Philosophe Alain

Le site de référence sur le philosophe français Emile Chartier, dit Alain (1868-1951), par l’Association des Amis d’Alain, fondée par ses proches après sa mort.

Le site de référence sur le philosophe français Emile Chartier, dit Alain (1868-1951), par l’Association des Amis d’Alain, fondée par ses proches après sa mort.

De la métaphore

La Métaphore est plus ancienne que la comparaison. On pourrait penser le contraire à la première réflexion, en voulant considérer Homère et ses compa­raisons célèbres comme situés à l’origine de l’histoire humaine ; les métapho­res seraient des comparaisons abrégées, comme si quelqu’un écrit : « Le torrent de l’éloquence», au lieu de développer séparément et parallèlement les deux termes : « Comme un torrent… ainsi l’éloquence ». J’ai considéré les cho­ses ainsi, au temps où je rêvais d’écrire sur les métaphores ; c’est que je n’avais pas appris à regarder toujours plus en arrière. Or, bien au delà d’Homère se presse un monde humain qui parle par contes, proverbes, paraboles, statues et temples, et toujours métaphoriquement.

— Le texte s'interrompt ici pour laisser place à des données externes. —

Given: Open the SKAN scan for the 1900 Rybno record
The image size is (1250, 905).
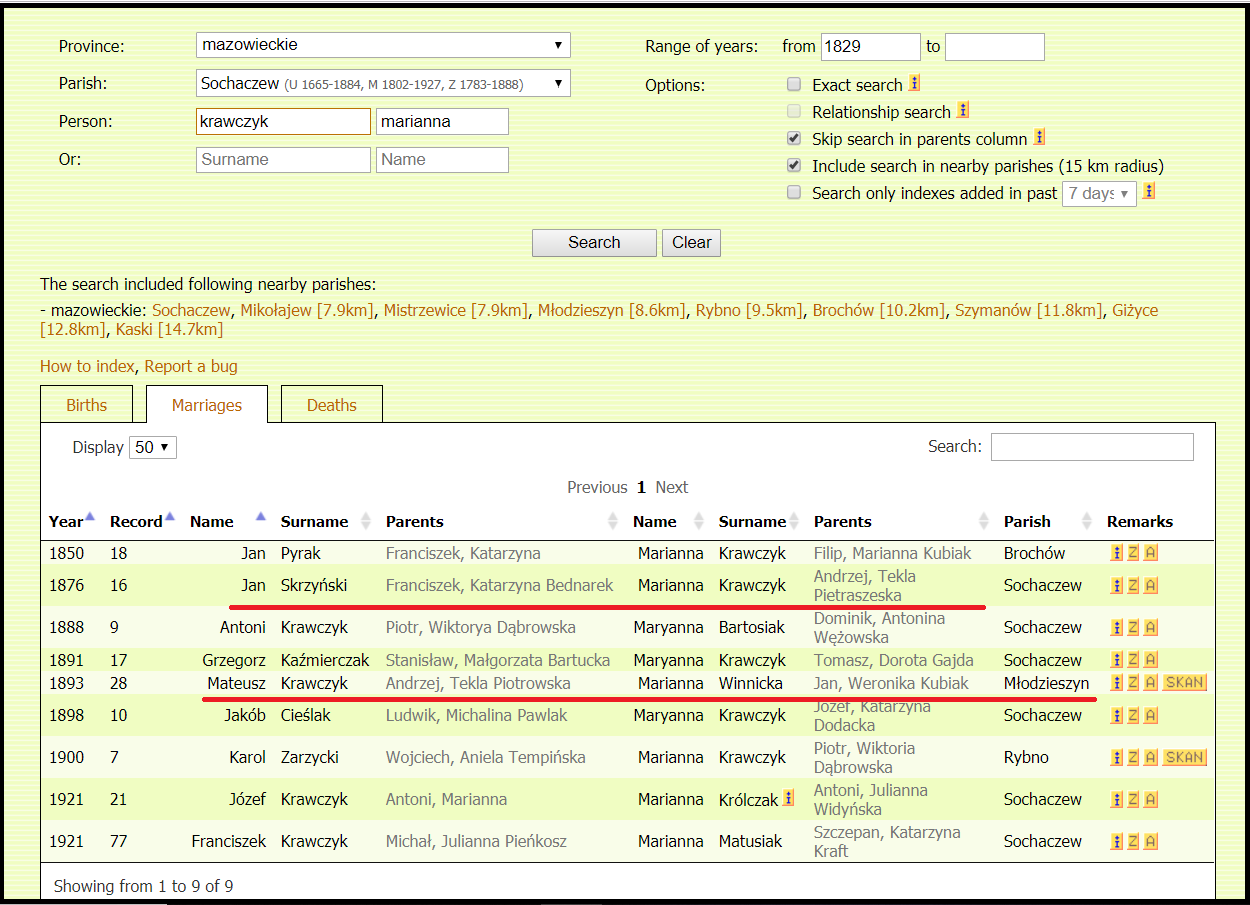Looking at the screenshot, I should (x=1184, y=757).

Les vrais proverbes, par exemple, sont de pures métaphores. La compa­raison n’est pas seulement abrégée ; bien mieux un des termes manque. « Que chacun balaie devant sa porte ». Certaines paraboles portent la même marque, en ce que l’idée s’y exprime sous la forme d’un objet, sans aucun commentaire ; la fable des Grenouilles qui demandent un roi est de cette espèce, à cela près que dans toutes les fables, et en quelque sorte au-dessous du tableau, quelque grammairien, je pense, a écrit une morale. C’est de la même manière que nous avons voulu donner un titre à certaines sonates de Beethoven. Mais, selon l’usage ancien, il n’y a jamais d’idée à côté de l’ima­ge ; bien plutôt l’idée est dans l’image et ne s’en sépare point. Les paraboles évangéliques portent souvent la marque du grammairien ; elles se développent à la manière des comparaisons. D’autres, qui sont comme des Sphinx, sont plus anciennes de style et plus vénérables, comme celle du figuier qui fut maudit parce qu’il ne portait point de figues, « et ce n’était point la saison des figues ». Je crois avoir deviné cette énigme, mais je ne veux point me hâter de l’expliquer. Sans doute y a-t-il ici plus d’un sens, comme dans les proverbes ; et l’on peut craindre, si l’on tire à soi ce que l’on voit, de brouiller sans remède ce que l’on n’a pas encore deviné.

Il est vraisemblable que les signes les plus anciens sont sans paroles, et ainsi absolument métaphoriques ;bien mieux, qu’ils sont métaphoriques invo­lontairement, si je puis ainsi dire. Par exemple un tombeau dans les temps anciens, ce ne fut qu’un tas de pierres qui protégeait le cadavre contre les loups. Plus le défunt avait d’amis, et plus le tas de pierres était gros. Telles furent les premières Pyramides ; et sans doute la pesanteur et la forme des pierres, donnèrent une première idée de ces formes cristallines, que la piété des amis ne fit qu’achever. Mais, achevés ou non, ces tombeaux furent aussitôt des signes puissants ; ces caractères d’écriture, qui sont parmi les plus anciens, furent donc tracés avant qu’on sût les lire ; mais à chaque fois qu’un homme essayait de les lire, une pensée nouvelle s’y enfermait avec le mort ; ainsi naquit le culte, d’où devait sortir plus tard la religion qui brise les tombeaux, et, en délivrant l’idée, croit délivrer l’âme ; ainsi la métaphore renaît de ses cendres, comme Phénix, roi des métaphores.